Pajak Mobil Biasa (BBM)
-
PKB mobil bensin/diesel: sekitar 1,5% dari NJKB (Nilai Jual Kendaraan Bermotor).
-
BBNKB: rata-rata 10–12,5% dari harga mobil.
-
PPnBM: bervariasi, biasanya 10–125% tergantung kapasitas mesin & emisi.
-
Pajak progresif: bisa naik hingga 2–10% untuk kendaraan kedua, ketiga, dst.
👉 Contoh: Mobil bensin dengan NJKB Rp300 juta → PKB tahunan sekitar Rp4,5 juta.
Pajak Mobil Listrik (EV)
-
PKB & BBNKB: di banyak daerah mendapat potongan hingga 90% (misalnya di DKI Jakarta).
-
PPnBM: 0% (sesuai Peraturan Pemerintah No. 74 Tahun 2021).
-
Tidak ada pajak progresif seperti mobil BBM.
👉 Contoh: Mobil listrik dengan NJKB Rp600 juta → PKB tahunan bisa hanya Rp1–2 juta.
Kenapa Pajak Mobil Listrik Lebih Murah?
-
Mendorong adopsi EV: Pemerintah ingin mempercepat peralihan ke kendaraan ramah lingkungan.
-
Mengurangi polusi udara: Terutama di kota besar seperti Jakarta.
-
Mengurangi impor BBM: Indonesia masih mengimpor BBM dalam jumlah besar.
-
Daya tarik investasi: Insentif pajak bikin produsen EV mau buka pabrik di Indonesia.
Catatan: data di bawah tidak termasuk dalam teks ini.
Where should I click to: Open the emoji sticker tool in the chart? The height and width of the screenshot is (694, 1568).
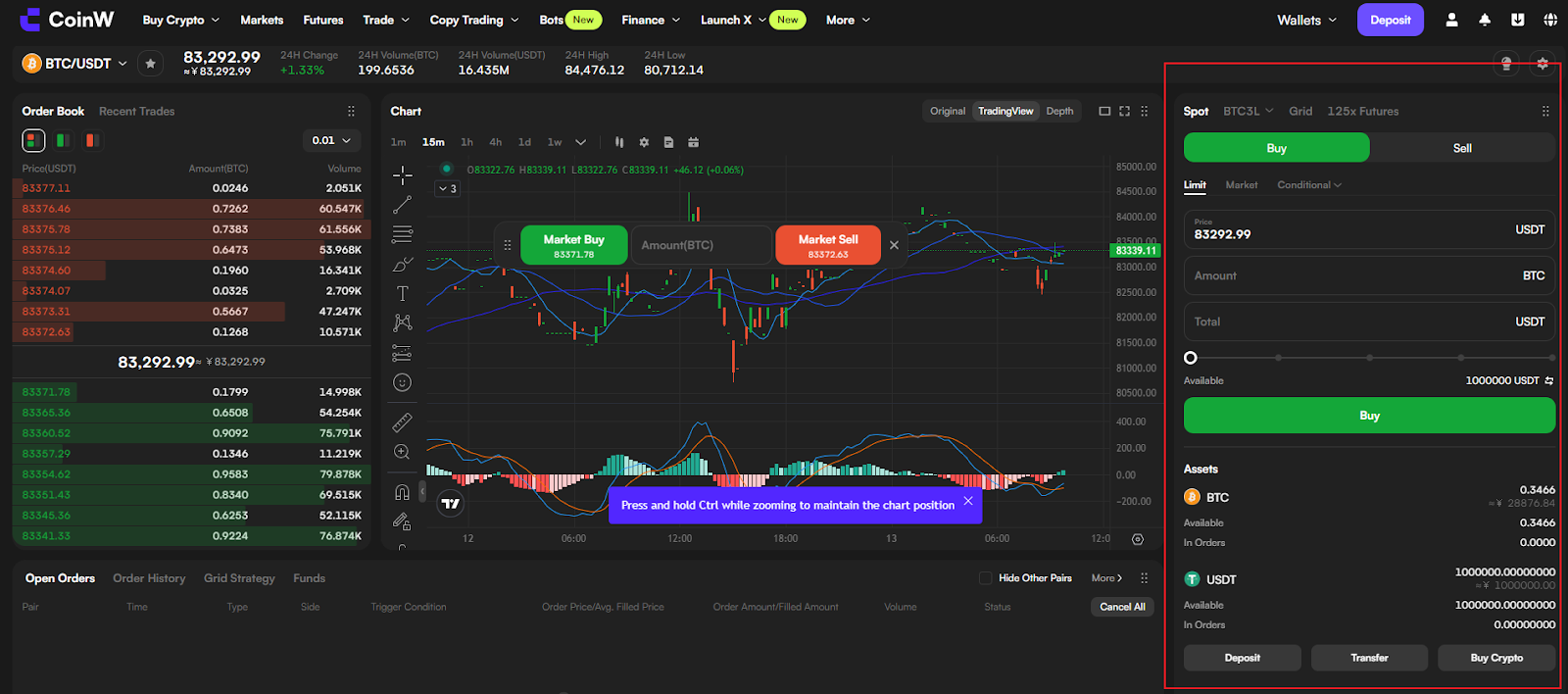click(402, 382)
Pro dan Kontra di Masyarakat
Pro (setuju insentif EV):
-
Akselerasi menuju net zero 2060.
-
Teknologi baru lebih cepat diterima masyarakat.
-
Menarik investor otomotif global.
Kontra (kritik kebijakan):
-
Tidak adil: EV mayoritas masih mahal (Rp600 juta – Rp1 miliar), jadi yang menikmati orang kaya.
-
Membebani masyarakat kecil: Pajak mobil BBM tetap tinggi padahal itu kendaraan yang lebih terjangkau.
-
Infrastruktur minim: Stasiun charging masih terbatas, sehingga EV belum bisa dipakai nyaman di semua daerah.
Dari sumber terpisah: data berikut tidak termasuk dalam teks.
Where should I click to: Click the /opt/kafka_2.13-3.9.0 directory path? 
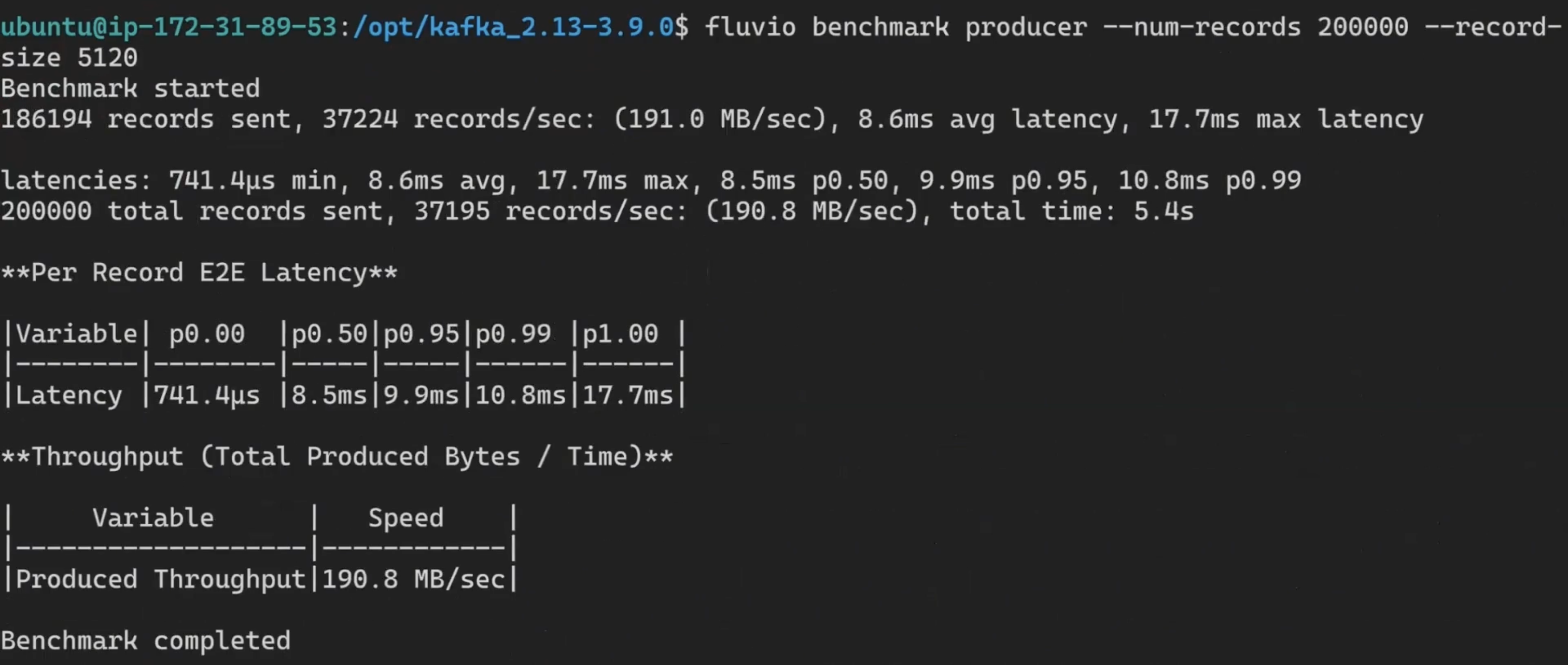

Perbandingan dengan Negara Lain
-
Norwegia: Pajak EV dihapus total + bebas tol & parkir → penetrasi EV >80%.
-
Singapura: Ada pajak tinggi & sistem COE → harga mobil bisa 3–4 kali lipat, tapi EV tetap diberi insentif.
-
Thailand: Memberikan subsidi langsung & potongan pajak, sehingga EV jadi lebih terjangkau.
-
Amerika Serikat: Ada tax credit sampai USD 7.500 untuk pembelian EV.
👉 Dibanding negara lain, insentif EV di Indonesia besar, tapi harga EV tetap mahal sehingga terasa timpang.
Kesimpulan
Perbedaan pajak mobil biasa dan mobil listrik di Indonesia memang sangat signifikan. Mobil listrik lebih murah pajaknya, karena pemerintah ingin mendorong transisi energi.
Namun, kritik bahwa insentif ini lebih banyak dinikmati oleh kalangan menengah ke atas juga tidak bisa diabaikan. Solusi jangka panjang mungkin bukan hanya soal insentif pajak, tapi juga bagaimana membuat mobil listrik lebih terjangkau dan infrastrukturnya lebih siap.